• salaş lokanta fetişinden ekmek yiyen. ne asansörmüş hey allahım.
  • bugün kapılarını 2 aylığına kapattığı için bedava tatlı ikramı yapmış ve her nedense sözlükte abuk subuk eleştiriler almış harika mekandır.
    yemek fiyatları verdikleri hizmete (ki bu hizmet servis değil, temiz ve kaliteli malzeme ile yapılmış yemeklerdir) göre son derece uygundur. karşılaştırma açısından ücretler balkan gibi öğrenci lokantalarına göre ortalama 1, 1.5 lira daha pahalı ama hesap ödemeye alt kata indiğinizde mutfağın ne kadar temiz olduğunu görürsünüz ve o andan sonra bu sadece gereksiz bir detay olarak kalır.

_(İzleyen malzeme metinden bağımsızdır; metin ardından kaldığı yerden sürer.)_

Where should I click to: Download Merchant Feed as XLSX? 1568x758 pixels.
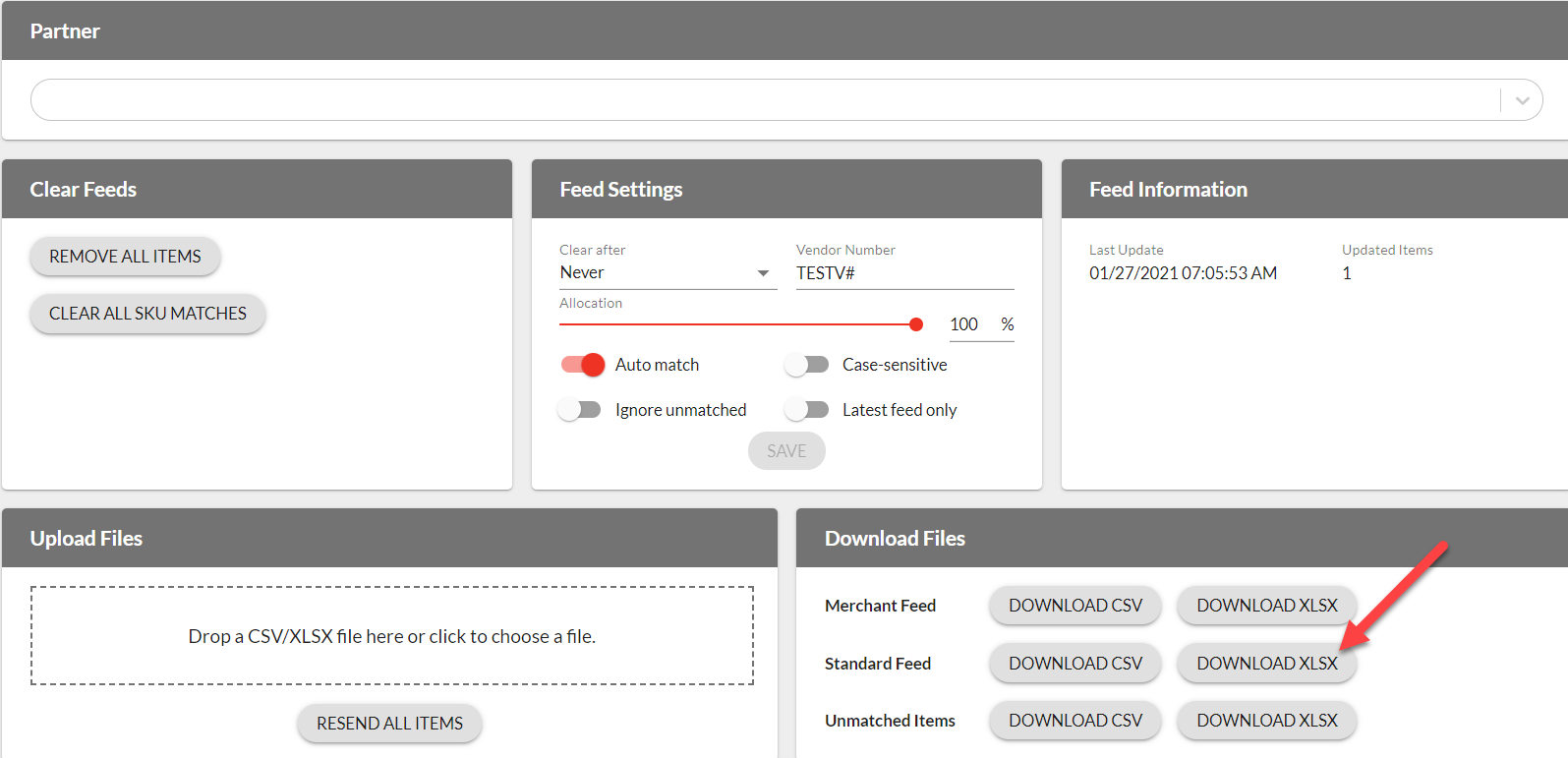[1266, 606]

    mekanda garson bulunmuyor ama aslında mekan sahipleri isteseler servis için asgari ücretle iki garson tutacak kadar da para kazanıyorlar. tabi bunu yapmayışlarının esas sebebi cimrilik değil tam tersine müşterilerinin mekanla sıcak bir ilişki kurup, bazen diğer müşterilerle de tanışıp kaynaşıp orayı yaşayan bir yer haline getirmenizi istemelerinden kaynaklanıyor ki zaten kendinize ekmek ya da bardak almak için kalktığınızda yan masadan biri bir bardak da bana verir misin gibi bir diyalog kurduğunda tepki vermeden bir bardak da ona uzatmanız daha makbuldür.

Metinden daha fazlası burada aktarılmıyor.